--- GIVEN ENTRIES ---
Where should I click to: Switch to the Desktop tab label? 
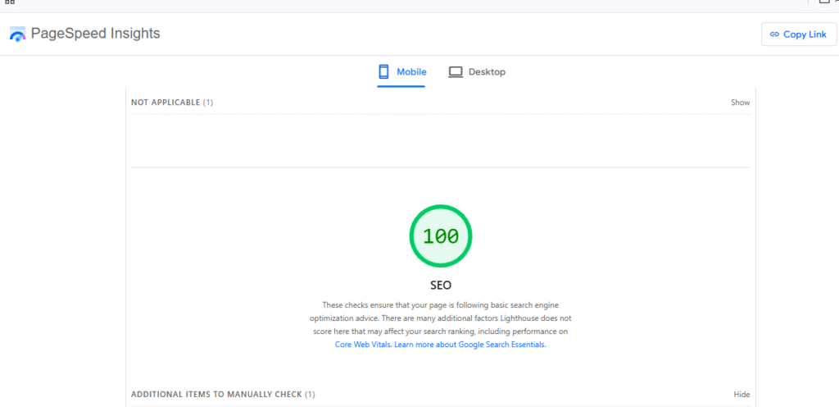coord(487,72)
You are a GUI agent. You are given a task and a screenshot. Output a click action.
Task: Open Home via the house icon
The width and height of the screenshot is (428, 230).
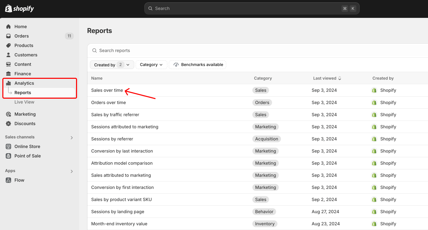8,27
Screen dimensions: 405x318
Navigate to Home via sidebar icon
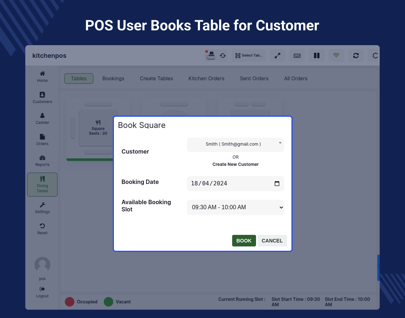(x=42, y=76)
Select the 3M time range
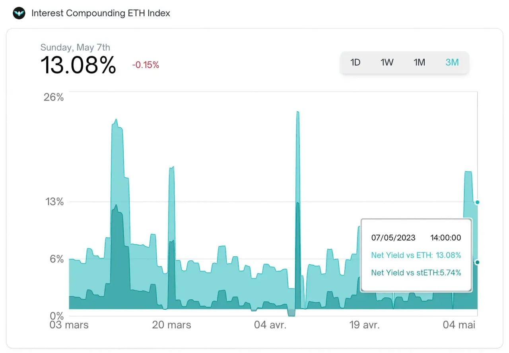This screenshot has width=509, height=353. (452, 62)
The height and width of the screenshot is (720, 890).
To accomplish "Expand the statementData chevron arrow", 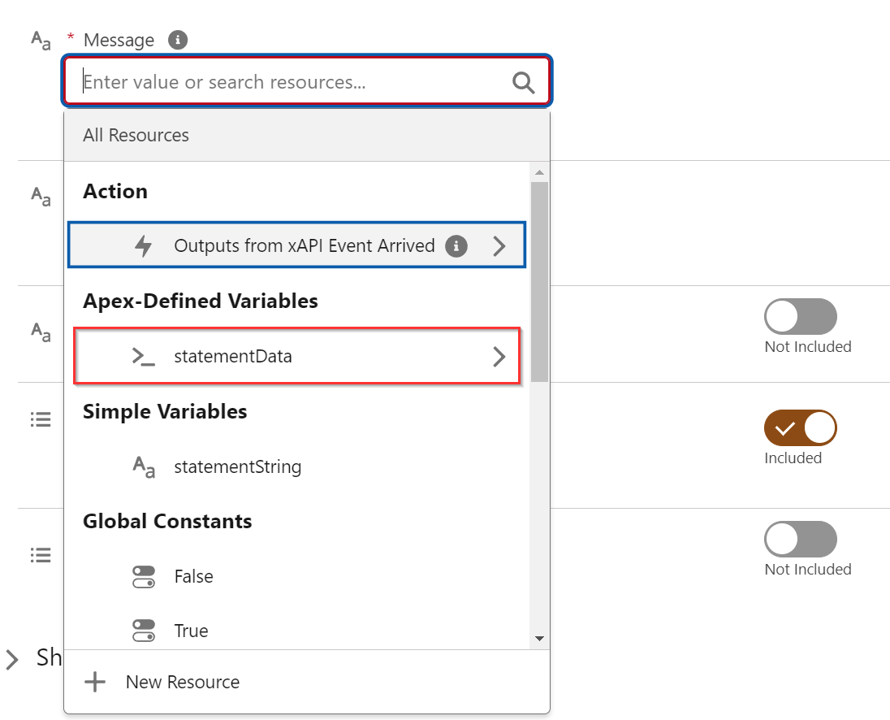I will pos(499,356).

---

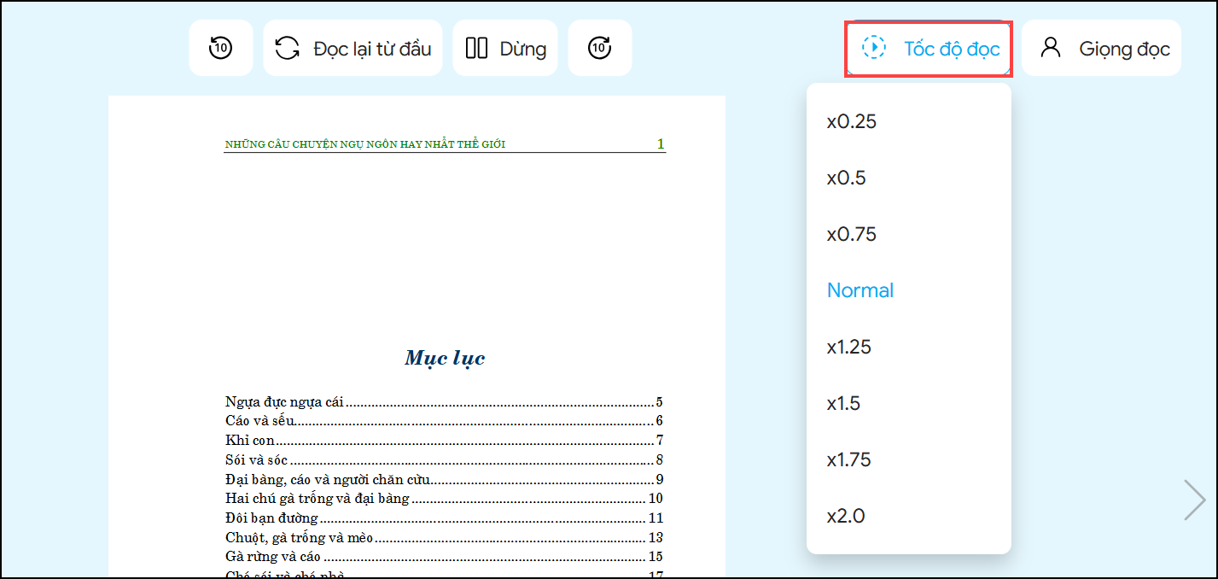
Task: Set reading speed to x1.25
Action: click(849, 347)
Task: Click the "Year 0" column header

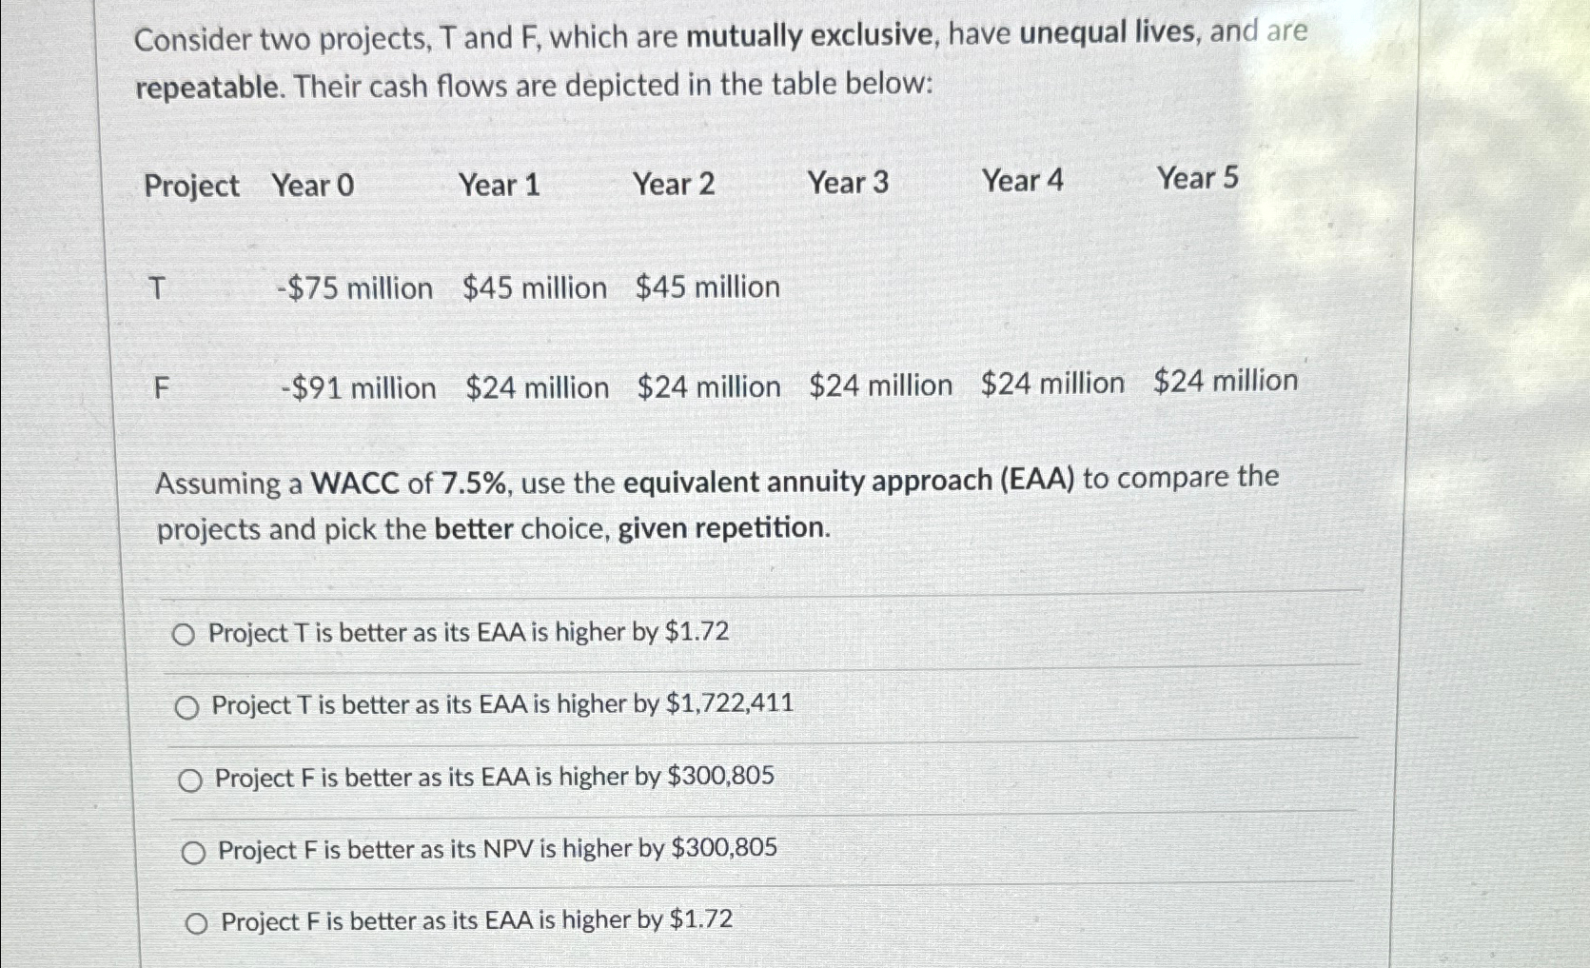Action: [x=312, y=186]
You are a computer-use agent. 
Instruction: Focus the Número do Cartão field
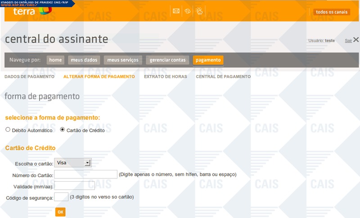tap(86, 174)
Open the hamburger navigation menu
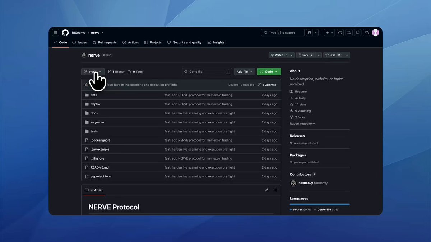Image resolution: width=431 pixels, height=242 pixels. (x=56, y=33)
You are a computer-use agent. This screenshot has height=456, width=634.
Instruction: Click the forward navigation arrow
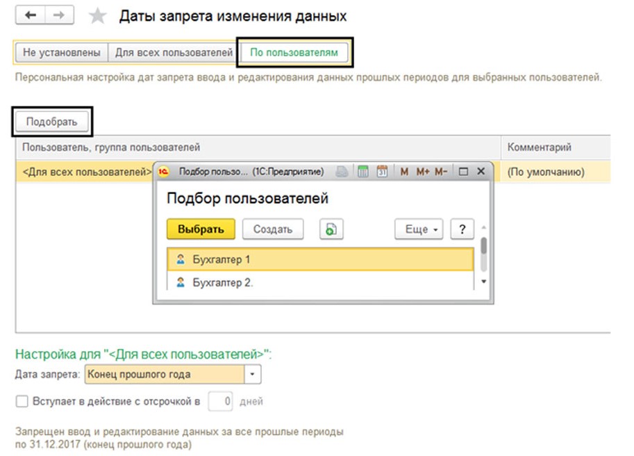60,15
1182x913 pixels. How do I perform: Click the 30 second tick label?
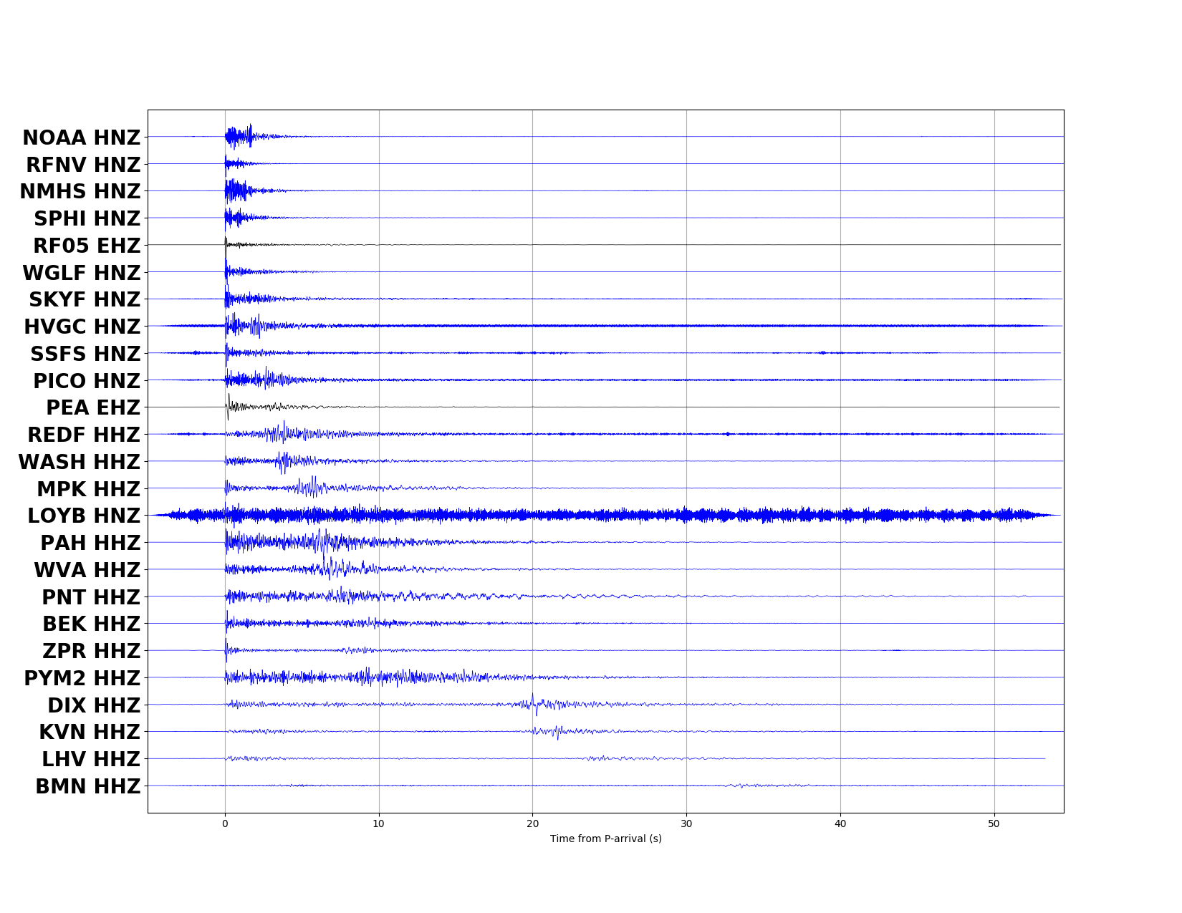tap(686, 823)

--- WORK ITEM ---
Every line in the entries above that mentions the word "computer" must be shown.

--- ANSWER SPACE ---
You are a computer-use agent. 
You are a computer-use agent. This screenshot has height=456, width=634.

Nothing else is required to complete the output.